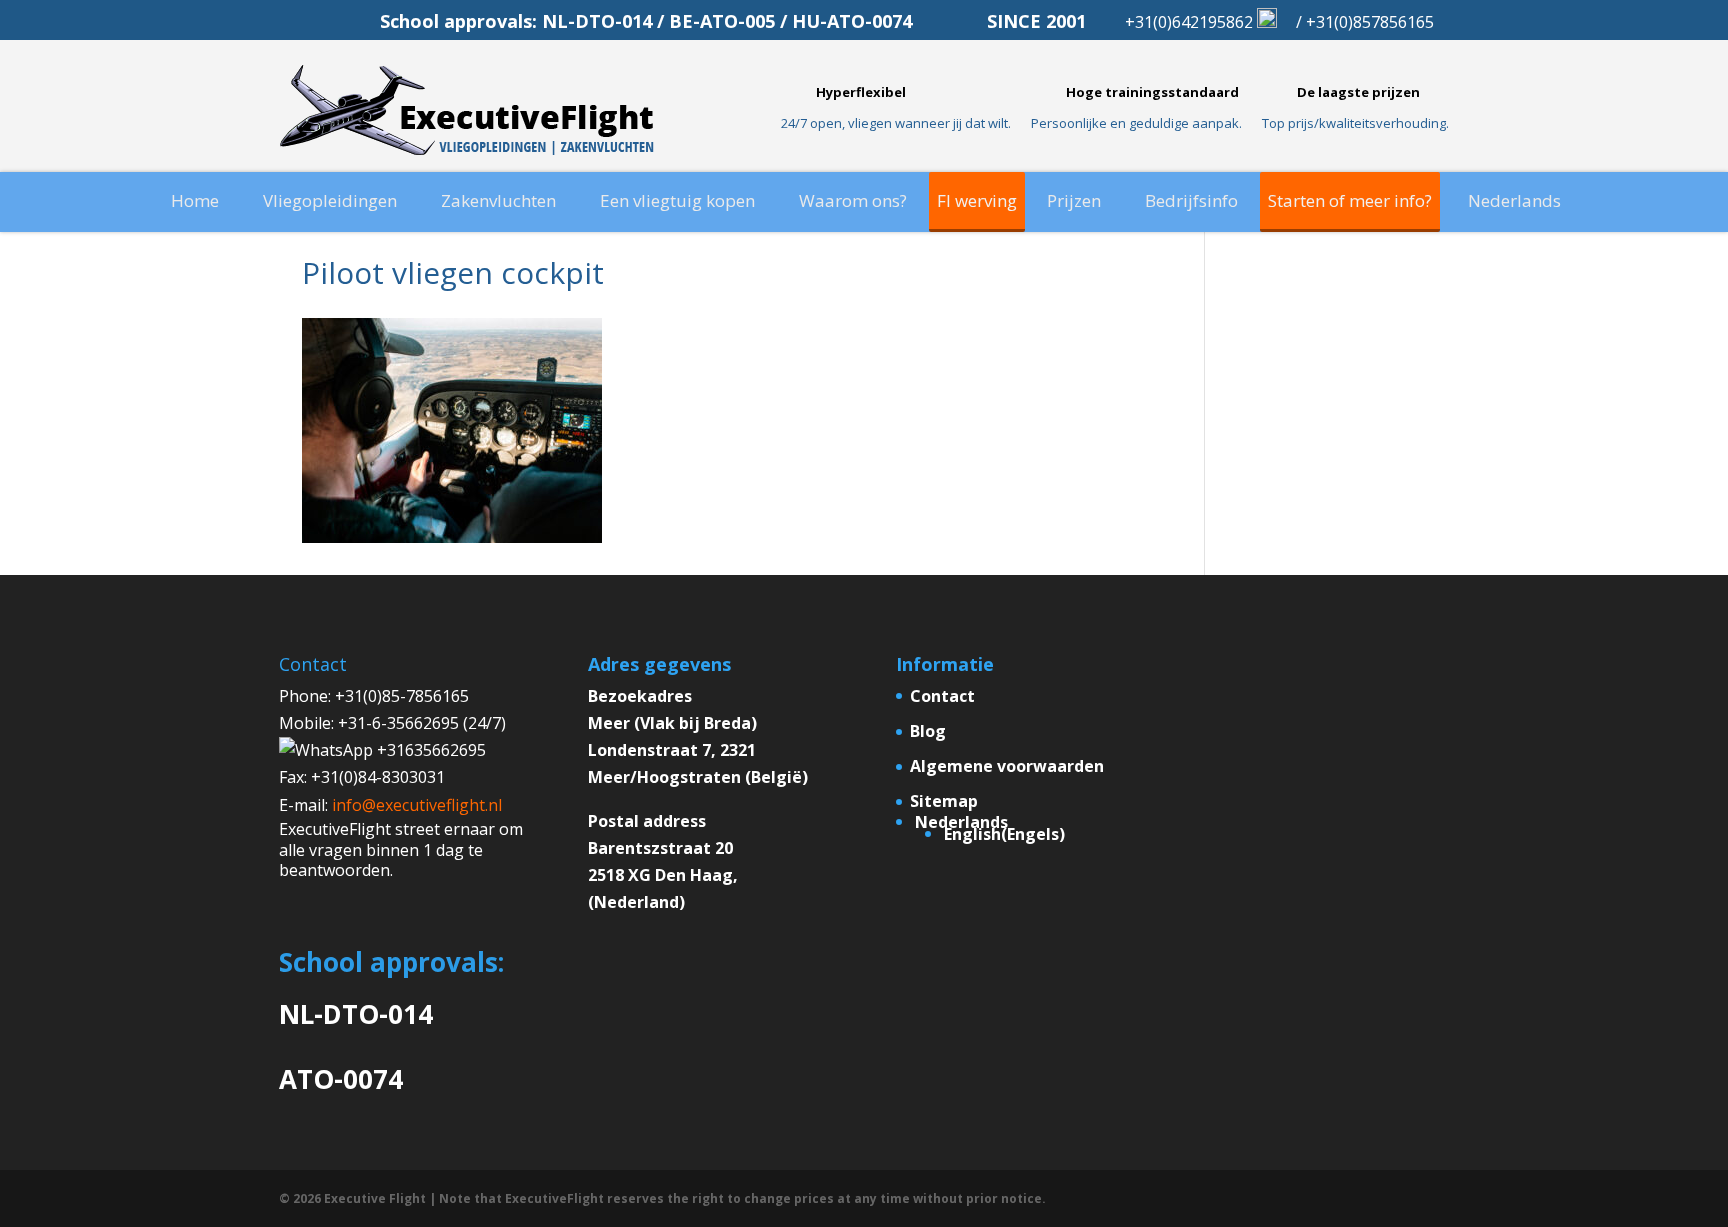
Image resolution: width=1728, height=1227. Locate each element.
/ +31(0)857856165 (1365, 22)
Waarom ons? (853, 200)
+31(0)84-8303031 (378, 777)
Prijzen (1074, 200)
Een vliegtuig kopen (677, 200)
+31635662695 (429, 750)
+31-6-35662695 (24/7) (422, 723)
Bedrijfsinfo (1191, 200)
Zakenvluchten (498, 200)
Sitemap (944, 801)
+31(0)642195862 (1191, 22)
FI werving (977, 200)
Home (195, 200)
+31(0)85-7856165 (402, 696)
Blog (928, 731)
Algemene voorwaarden (1007, 766)
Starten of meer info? (1350, 200)
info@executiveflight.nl (417, 805)
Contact (942, 696)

################

* _What needs to be done_
Give back the whole listing exactly, without pictures.

* _Answer section_
Image resolution: width=1728, height=1227. Locate each element.
/ +31(0)857856165 (1365, 22)
Waarom ons? (853, 200)
+31(0)84-8303031 (378, 777)
Prijzen (1074, 200)
Een vliegtuig kopen (677, 200)
+31635662695 (429, 750)
+31-6-35662695 (24/7) (422, 723)
Bedrijfsinfo (1191, 200)
Zakenvluchten (498, 200)
Sitemap (944, 801)
+31(0)642195862 (1191, 22)
FI werving (977, 200)
Home (195, 200)
+31(0)85-7856165 (402, 696)
Blog (928, 731)
Algemene voorwaarden (1007, 766)
Starten of meer info? (1350, 200)
info@executiveflight.nl (417, 805)
Contact (942, 696)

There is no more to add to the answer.